Rusty had fantasized about it a few times, whenever he allowed himself a few delusional moments imagining freeing Rubicon from the corporations and nabbing them embezzled funds and technology to begin rebuilding their world. He'd think about traveling across Rubicon, visiting places he heard the older people talk about wistfully and see what they were like now, if enough people remembered it to rebuild it, actually see the landmarks that he only ever saw in faded and creased photographs or salvaged magazines...

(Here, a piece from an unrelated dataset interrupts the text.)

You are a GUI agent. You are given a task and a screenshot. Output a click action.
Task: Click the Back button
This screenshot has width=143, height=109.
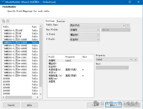point(95,105)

It was just a fantasy, though.

"I haven't actually seen much of Rubicon," he continued in a sheepish tone. "Aside from the areas Arquebus sent me for ops, I grew up in my village and then in the RLF base. There wasn't really much opportunity to explore..."

«Your village?»

"I probably sound really rustic calling it that, huh?" Rusty scoffed at himself. In the solar colonies you didn't have "villages." That term was reserved for very poor frontier colonies, and normally in a derisive tone. "But yeah. It was a small settlement that was built around a Coral terraformer. It provided potable water and fertile soil, as well as emitting enough heat to keep us warm in the winters. The climate was a lot worse back when I was a kid. The winters were lethal, most of the time."

«Is that where you'd visit for your road trip? Your village?»

It was an innocent question, but it still felt like a ruthless gutpunch anyways. Rusty was glad that they were having this conversation in two different mechs now. He felt his expression tighten before he instinctively swallowed down the solid, lumpy emotion that lodged at the base of his throat, and forced a very practiced laugh.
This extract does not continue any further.